Performance of Resampling Variance
Estimation Techniques with Imputed Survey data.
• The Jackknife variance estimation based on adjusted imputed values proposed by Rao and Shao (1992).
• The Bootstrap procedure proposed by Shao and Sitter (1996)
Performance
We carry out a Montecarlo study.
For each replication, we compute:
• Relative bias
• Relative mean square error
• The 95% confidence interval based on the normal distribution
Imputation methods
• Ratio and mean imputation
• For each method we consider several fractions of missing data, with and without covariates
1 case: Structural Business Survey
• Population : Annual Industrial Business Survey (completely enumerates enterprises with 20 or more employees) of size N=16,438
• The variable to impute: Turnover
• Auxiliary variable: total expense
2 case:Retail Trade Index Survey
• Population : sample of businesses from the Retail Trade Index Survey of size N=9,414
• The variable to impute: Turnover
• Auxiliary variable: the same month year ago turnover
1 case:Montecarlo study
• Simple random samples without replacement of sizes n=100, 500, 1000 and 5000
• Non-response in the turnover variable is randomly generated (response mechanism uniform)
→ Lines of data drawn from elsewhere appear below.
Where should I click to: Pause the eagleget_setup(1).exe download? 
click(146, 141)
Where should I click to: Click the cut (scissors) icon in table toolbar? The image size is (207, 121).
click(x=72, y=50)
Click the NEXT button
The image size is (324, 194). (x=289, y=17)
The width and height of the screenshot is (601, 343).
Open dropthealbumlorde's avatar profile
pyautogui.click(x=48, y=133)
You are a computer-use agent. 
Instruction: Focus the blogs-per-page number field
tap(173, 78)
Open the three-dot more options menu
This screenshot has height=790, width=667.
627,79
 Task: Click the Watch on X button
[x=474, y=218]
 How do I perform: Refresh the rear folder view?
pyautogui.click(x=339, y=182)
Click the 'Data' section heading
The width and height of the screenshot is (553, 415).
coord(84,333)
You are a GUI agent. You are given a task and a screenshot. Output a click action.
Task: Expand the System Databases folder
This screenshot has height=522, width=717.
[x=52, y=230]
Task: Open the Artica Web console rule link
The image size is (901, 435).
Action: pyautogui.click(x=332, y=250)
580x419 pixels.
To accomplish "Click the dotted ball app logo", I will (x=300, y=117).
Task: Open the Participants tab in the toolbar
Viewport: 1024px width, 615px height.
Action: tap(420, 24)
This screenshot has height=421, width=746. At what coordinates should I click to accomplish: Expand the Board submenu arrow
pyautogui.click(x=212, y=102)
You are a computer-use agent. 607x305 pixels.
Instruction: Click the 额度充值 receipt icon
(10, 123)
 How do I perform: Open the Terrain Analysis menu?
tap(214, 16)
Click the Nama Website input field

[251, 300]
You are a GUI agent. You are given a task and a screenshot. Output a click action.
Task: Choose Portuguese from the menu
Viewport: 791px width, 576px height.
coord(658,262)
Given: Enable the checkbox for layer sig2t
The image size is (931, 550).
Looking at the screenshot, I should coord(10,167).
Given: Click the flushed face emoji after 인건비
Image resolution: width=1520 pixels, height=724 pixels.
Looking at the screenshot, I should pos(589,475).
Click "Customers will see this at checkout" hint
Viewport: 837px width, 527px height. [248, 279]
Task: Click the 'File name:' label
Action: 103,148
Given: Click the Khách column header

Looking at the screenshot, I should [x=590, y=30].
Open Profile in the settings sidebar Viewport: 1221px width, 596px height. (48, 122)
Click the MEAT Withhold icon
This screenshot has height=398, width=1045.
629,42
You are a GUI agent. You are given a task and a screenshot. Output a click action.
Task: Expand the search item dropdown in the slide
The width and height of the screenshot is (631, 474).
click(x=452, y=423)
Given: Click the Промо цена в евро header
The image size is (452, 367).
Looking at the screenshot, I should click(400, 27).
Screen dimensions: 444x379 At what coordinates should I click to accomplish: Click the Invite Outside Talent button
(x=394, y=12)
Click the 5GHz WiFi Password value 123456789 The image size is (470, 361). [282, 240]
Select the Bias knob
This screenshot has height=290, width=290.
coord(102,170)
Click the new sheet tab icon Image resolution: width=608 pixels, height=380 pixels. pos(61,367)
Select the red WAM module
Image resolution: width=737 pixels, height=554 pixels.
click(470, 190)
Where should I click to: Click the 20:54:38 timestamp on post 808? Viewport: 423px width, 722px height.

• A loss of about 30% is simulated
2 case:Montecarlo study• Stratified random samples without
replacement of sizes n=800, 1500, 2200 and 3000
• Non-response in the turnover variable is randomly generated (response mechanism uniform)
• Missing data are generated following a distribution similar to the true missing value pattern observed in the survey.
Montecarlo study
Number of replications is 200,000 for each auxiliary variable, imputation method and sample size
Results (I)
• The performance of the jackknife variance estimator is better for larger sample sizes and for ratio imputation.
• The jackknife variance performs poorly. This shows that strong skewness and kurtosys of imputed variable can influence considerably the results.
Results (II)
• The relative bias is large for small sizes, then decreases and increases again when the sampling fraction becomes non-negligible
• The coverage rate is not close to the nominal one even for large samples. (Due to the skewed and heavy-tailed distributions of the variables)
Conclusions (I)
• Ratio imputation should be used instead of mean whenever auxiliary variable are avalaible.
• In these examples, the stratification of the sample doesn’t improve the quality of the the jackknife variance estimator
Conclusions (II)
• The percentile bootstrap performs better than the jackknife for coverage rate of the confidence intervals and the reverse is true for mean square errors and bias of the variance.